Es el clásico de Oleiros (La Coruña), y uno de los pocos restaurantes de comida tradicional gallega que no se ha hundido en la autocomplacencia, ese triste fenómeno que ha asolado el panorama gastronómico de la provincia en los últimos veinte años.

Si bien es cierto que el Restaurante el Refugio se mantiene fiel a sus orígenes, no es menos cierto que ha sabido evolucionar continuamente. Sigue ofreciendo una materia prima de primerísima calidad pero sin aires rancios y periódicamente nuevos platos adornan su carta sin eliminar a los clásicos.El servicio de sala es magnífico, comandado -como siempre- por Alfredo Castrelo, uno de los dueños de El Refugio y la cara pública del mismo, un magnífico anfitrión siempre atento a las necesidades de los comensales.

Aquí se degusta posiblemente el mejor lubrigante de la provincia, estando a un nivel superior tanto las cigalas, los percebes o el espectacular salpicón, pues son los mariscos mi opción favorita como entrante en este local, a pesar de que nada defrauda en la carta.Ya en los platos principales en los pescados destaca el “bacalao sobre manitas de cerdo” o unas espectaculares lubinas. En las carnes la estrella es el “steak tartar”, plato que se prepara bien en pocos establecimientos y que exige una calidad superior en la carne a utilizar: aquí lo bordan.

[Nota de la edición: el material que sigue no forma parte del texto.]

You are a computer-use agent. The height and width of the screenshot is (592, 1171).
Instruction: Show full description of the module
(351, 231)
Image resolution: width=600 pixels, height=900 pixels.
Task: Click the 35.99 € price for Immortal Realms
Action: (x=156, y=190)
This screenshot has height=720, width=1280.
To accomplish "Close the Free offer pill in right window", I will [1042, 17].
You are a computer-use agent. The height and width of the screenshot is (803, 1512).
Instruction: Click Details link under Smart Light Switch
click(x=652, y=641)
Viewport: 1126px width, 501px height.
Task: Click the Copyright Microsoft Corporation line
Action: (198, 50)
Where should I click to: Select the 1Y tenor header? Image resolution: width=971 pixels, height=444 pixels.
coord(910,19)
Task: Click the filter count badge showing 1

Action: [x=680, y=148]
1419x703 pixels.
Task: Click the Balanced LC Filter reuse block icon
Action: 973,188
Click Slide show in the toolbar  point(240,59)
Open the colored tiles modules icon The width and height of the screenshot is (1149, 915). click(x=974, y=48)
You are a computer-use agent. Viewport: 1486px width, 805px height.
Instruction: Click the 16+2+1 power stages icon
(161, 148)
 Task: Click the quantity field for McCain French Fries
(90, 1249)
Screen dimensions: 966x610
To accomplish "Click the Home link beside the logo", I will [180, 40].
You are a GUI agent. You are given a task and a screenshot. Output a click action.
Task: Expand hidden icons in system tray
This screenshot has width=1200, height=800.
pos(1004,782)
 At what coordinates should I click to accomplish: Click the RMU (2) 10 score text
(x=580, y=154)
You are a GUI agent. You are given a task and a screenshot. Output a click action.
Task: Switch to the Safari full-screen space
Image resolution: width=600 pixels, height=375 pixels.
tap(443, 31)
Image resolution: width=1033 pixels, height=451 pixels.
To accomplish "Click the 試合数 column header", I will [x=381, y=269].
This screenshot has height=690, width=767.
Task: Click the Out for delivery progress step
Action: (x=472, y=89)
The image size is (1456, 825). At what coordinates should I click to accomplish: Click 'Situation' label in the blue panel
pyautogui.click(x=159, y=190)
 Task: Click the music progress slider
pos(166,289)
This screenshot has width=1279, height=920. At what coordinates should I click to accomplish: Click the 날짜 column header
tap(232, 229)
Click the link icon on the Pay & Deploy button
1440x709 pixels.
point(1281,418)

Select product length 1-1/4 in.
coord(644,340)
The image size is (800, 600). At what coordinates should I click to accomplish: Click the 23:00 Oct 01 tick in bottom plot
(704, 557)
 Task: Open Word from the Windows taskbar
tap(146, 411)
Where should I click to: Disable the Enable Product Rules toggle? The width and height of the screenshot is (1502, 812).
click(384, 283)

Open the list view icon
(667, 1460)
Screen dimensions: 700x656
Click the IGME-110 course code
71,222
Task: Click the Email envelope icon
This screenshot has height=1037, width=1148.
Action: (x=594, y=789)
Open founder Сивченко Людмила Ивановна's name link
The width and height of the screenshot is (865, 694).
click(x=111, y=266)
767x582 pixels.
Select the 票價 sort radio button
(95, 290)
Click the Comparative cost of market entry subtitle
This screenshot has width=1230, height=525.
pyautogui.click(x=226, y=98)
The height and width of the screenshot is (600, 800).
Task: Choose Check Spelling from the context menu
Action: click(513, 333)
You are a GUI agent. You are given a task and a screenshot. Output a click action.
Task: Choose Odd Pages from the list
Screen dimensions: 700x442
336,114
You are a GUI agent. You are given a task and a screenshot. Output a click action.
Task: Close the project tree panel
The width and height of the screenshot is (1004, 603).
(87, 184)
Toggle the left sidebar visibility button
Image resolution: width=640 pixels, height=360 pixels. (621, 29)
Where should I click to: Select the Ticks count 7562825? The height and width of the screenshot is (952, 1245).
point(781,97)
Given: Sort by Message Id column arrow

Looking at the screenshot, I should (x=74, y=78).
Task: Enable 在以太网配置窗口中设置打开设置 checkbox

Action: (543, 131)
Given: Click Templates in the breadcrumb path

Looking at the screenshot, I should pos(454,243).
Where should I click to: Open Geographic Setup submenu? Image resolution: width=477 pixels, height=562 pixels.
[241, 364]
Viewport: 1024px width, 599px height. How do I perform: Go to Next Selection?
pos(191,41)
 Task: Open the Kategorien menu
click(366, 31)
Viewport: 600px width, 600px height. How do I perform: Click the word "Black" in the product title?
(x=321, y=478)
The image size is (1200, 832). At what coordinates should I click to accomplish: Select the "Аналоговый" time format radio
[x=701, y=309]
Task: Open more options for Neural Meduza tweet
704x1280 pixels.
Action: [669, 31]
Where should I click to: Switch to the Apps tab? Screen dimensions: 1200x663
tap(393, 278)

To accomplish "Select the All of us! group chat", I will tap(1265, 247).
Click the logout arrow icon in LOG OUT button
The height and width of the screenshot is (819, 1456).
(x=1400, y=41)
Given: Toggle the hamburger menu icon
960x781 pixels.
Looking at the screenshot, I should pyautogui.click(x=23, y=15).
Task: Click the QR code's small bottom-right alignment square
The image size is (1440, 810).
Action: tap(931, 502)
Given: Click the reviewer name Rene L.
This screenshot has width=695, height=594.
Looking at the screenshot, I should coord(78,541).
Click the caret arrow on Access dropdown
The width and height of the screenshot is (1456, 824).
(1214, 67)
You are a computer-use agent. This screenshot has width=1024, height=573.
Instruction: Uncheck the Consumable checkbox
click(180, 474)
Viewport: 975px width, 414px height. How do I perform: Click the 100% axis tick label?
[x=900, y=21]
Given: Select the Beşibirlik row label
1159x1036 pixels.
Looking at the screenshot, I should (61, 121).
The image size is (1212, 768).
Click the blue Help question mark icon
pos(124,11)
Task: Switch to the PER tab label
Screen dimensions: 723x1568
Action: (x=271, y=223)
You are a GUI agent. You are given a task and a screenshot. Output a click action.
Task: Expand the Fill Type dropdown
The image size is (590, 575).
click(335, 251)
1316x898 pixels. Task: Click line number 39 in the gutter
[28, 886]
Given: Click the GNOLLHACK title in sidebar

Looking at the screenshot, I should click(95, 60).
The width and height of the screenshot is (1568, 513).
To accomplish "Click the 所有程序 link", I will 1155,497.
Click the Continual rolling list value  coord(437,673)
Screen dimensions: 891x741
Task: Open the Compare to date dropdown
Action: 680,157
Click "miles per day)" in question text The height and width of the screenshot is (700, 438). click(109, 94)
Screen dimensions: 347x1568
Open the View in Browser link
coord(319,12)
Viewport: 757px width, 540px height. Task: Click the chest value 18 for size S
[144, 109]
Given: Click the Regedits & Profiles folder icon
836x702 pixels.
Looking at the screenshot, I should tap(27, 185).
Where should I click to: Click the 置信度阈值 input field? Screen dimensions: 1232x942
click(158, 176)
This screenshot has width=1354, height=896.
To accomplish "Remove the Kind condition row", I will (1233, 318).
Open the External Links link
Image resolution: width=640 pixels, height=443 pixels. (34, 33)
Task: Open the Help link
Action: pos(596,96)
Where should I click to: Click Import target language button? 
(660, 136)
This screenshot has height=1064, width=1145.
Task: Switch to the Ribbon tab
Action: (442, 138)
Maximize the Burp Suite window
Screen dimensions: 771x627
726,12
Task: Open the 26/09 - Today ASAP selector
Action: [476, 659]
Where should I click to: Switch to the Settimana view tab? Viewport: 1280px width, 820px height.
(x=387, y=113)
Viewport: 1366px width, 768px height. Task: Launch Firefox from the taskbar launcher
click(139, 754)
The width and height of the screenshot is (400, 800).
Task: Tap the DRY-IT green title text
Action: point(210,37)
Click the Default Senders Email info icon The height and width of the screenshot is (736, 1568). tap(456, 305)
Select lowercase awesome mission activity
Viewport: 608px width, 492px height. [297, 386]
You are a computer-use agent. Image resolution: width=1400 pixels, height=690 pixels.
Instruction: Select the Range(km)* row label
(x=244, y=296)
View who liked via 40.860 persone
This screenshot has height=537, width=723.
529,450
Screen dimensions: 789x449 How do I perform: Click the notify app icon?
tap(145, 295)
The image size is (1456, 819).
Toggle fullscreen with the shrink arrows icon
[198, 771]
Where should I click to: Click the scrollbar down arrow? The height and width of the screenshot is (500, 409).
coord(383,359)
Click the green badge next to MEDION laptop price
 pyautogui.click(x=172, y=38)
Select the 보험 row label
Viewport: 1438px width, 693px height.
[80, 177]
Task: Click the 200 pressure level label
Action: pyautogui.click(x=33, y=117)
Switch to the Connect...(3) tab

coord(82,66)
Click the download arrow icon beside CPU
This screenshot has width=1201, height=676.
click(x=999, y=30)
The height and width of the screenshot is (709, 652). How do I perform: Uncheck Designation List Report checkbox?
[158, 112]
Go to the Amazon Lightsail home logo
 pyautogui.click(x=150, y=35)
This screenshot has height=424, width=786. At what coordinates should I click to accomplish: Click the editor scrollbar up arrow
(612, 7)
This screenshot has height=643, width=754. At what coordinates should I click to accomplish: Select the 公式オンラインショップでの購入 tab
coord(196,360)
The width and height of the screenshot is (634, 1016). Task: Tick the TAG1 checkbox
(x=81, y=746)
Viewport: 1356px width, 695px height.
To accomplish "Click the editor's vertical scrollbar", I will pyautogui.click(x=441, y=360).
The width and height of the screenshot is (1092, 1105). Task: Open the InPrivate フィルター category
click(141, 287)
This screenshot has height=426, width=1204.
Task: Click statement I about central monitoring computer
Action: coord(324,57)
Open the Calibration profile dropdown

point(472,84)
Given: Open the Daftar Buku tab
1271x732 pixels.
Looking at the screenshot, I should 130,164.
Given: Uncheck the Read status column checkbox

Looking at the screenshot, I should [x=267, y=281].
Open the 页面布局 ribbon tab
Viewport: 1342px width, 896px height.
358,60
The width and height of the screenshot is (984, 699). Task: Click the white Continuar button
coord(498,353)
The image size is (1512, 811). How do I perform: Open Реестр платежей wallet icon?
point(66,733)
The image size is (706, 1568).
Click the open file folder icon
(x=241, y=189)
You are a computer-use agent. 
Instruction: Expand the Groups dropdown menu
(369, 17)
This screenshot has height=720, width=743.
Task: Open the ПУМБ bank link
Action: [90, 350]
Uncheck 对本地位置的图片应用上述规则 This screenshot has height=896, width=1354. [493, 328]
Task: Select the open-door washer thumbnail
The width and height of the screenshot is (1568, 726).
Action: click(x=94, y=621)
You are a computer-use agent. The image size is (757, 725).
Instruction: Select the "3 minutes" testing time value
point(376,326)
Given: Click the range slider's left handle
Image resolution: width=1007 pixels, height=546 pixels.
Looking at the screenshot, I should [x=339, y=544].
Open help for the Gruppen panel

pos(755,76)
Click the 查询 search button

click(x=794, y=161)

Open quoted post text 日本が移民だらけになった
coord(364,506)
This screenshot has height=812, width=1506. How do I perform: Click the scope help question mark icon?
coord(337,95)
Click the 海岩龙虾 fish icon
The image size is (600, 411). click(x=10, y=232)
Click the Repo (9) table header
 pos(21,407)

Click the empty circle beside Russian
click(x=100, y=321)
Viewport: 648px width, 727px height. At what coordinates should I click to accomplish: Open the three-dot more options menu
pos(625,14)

La carta de vinos es, sin duda, una de las más completas que conozco, con muchísimas referencias; una carta confeccionada después de muchos años por ese gran conocedor que es el ya mencionado Alfredo Castrelo.Los postres son lo menos emocionante de la cena, aunque últimamente me quedo con la sopa de cerezas o el legendario suflé.

Podría ser más moderno o más innovador, pero entonces no sería el Refugio.